Would raising alcohol taxes reduce abuse?

Alcohol abuse is a multifaceted problem that requires a diverse portfolio of programs and policies. Adolescent drinking, alcoholism, drunken driving, alcohol-enabled domestic violence and child neglect, crime and public drunkenness all elicit distinct, tailored policy responses.

But one policy instrument would help reduce all these problems: alcohol prices. With higher prices come reduced rates of alcohol abuse and improvements in public health and safety.

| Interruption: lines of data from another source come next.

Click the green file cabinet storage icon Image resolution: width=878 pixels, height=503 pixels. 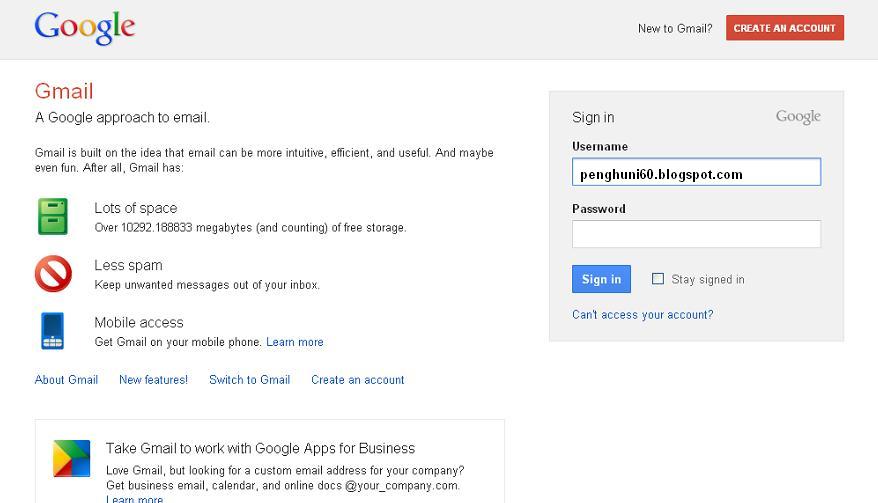pos(53,216)
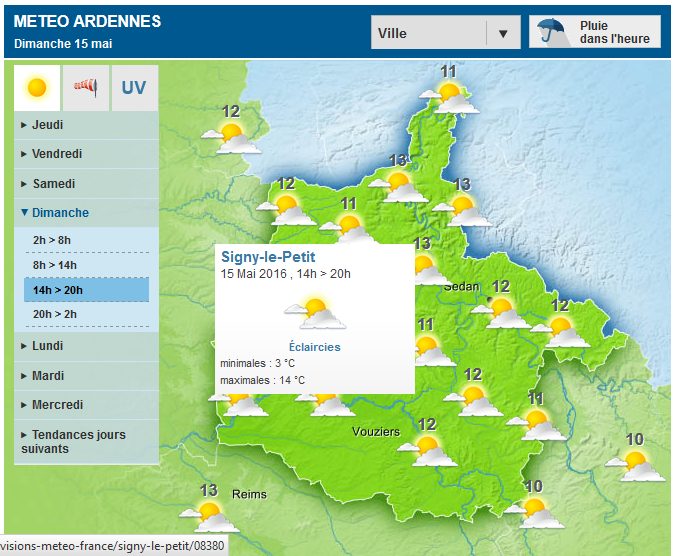Image resolution: width=675 pixels, height=556 pixels.
Task: Click the Vouziers label on the map
Action: click(376, 431)
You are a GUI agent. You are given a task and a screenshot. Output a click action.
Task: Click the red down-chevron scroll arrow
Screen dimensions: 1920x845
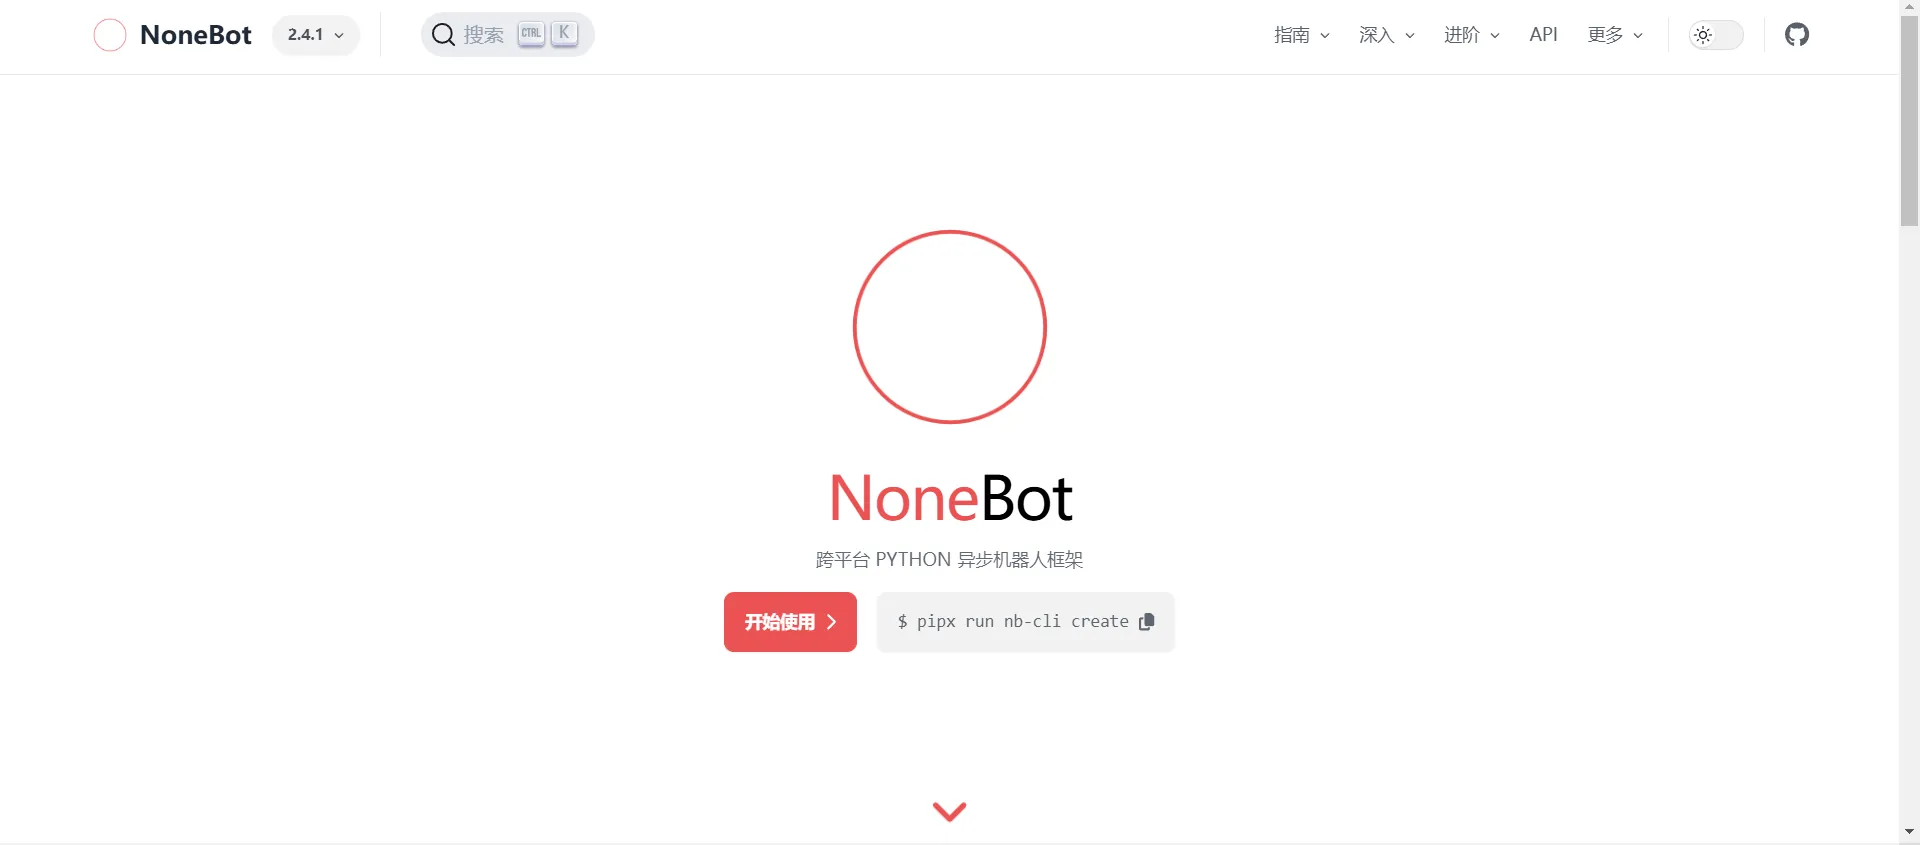[949, 811]
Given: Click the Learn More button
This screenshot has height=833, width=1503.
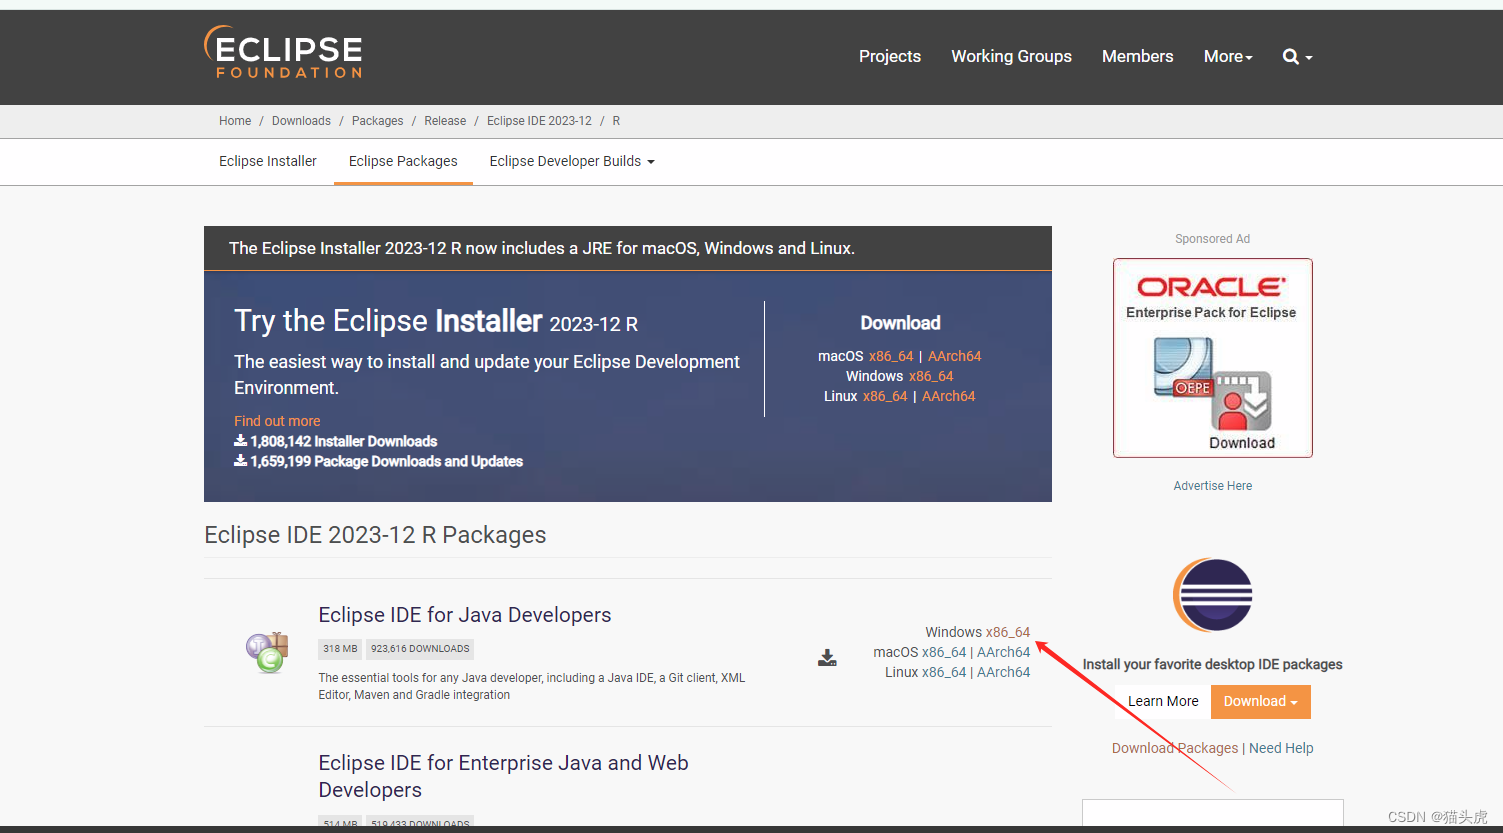Looking at the screenshot, I should click(1162, 701).
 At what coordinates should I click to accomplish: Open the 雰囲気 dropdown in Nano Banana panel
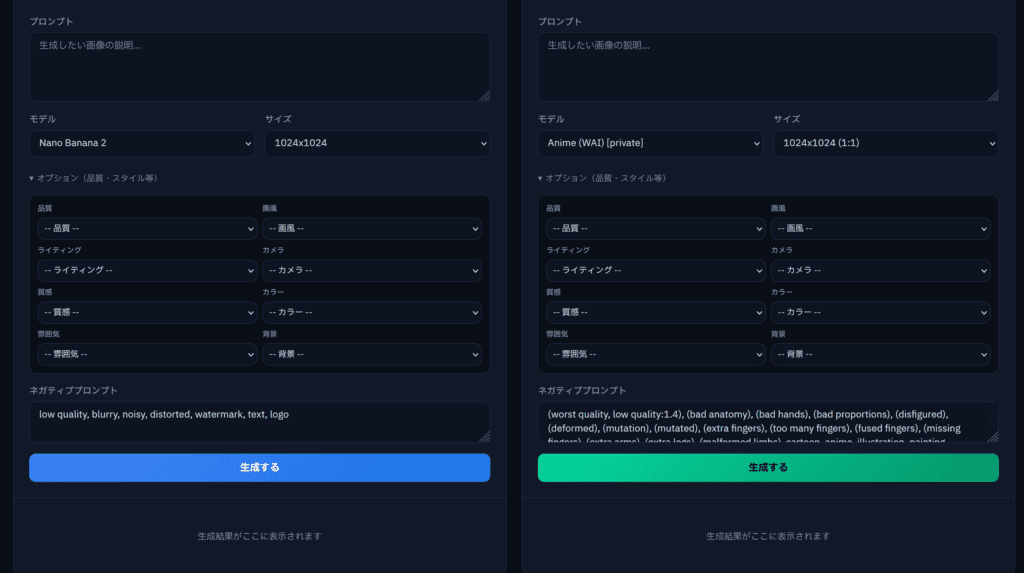147,354
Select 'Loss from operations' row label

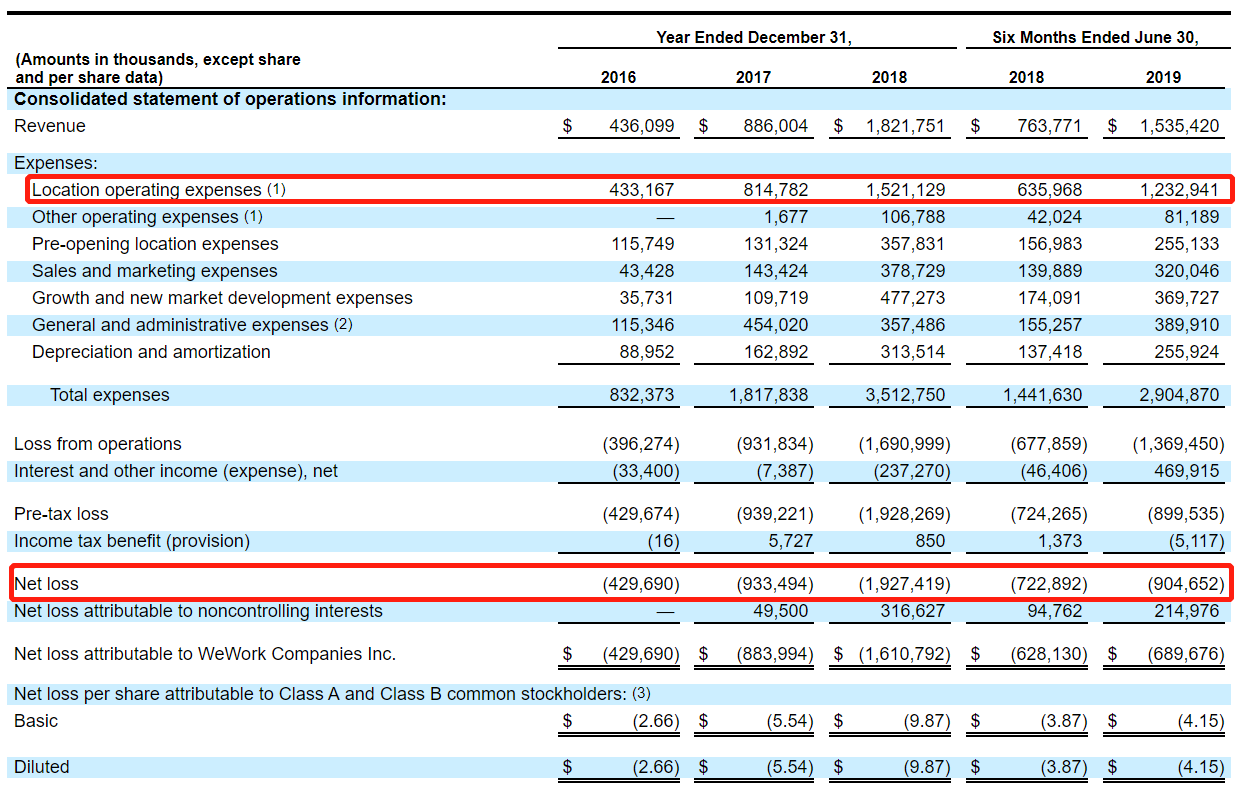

Government influences alcohol prices in a variety of ways, but most comprehensively through alcohol excise taxes. Unfortunately, Congress has not adjusted alcohol excise rates since 1991, and since then inflation has significantly eroded the impact of those taxes. States also tax alcohol, and those rates also have declined in inflation-adjusted terms, despite some nominal increases. The overall result is cheaper alcohol, more alcohol abuse and more alcohol-related problems of all sorts than would otherwise have occurred.

Concerns that such taxes are regressive, or that they penalize the majority who drink moderately and safely, are off base. In fact, most Americans abstain or drink so little that alcoholic-beverage expenditures are a trivial part of their household budget — yet they would benefit from the extra government revenue (which could take the place of other taxes). Drinking, and hence excise tax payments, are concentrated among the 7 or 8 percent of the population who drink heavily and account for most of the alcohol-related damage. For that group especially, higher taxes would have a moderating effect on consumption.

The scientific evidence showing that prices directly affect abuse levels is strong enough to support a near-consensus among economists who study health behavior. Careful analysis of the effects of raising alcohol taxes bears out the link between higher taxes and reduced alcohol abuse. Most of these changes in price have been small, however, so the effects have been correspondingly small. Relatively large increases, such as Alaska's move to more than double alcohol taxes in 2002, have produced more substantial gains in health and safety.

Of course, prices are by no means the only — or the most important — influence on drinking patterns. The focus on excise tax rates is justified simply because taxes — unlike culture, demographics and other factors — are under the direct control of the government and thus can, at least in principle, be fine-tuned to fit the need.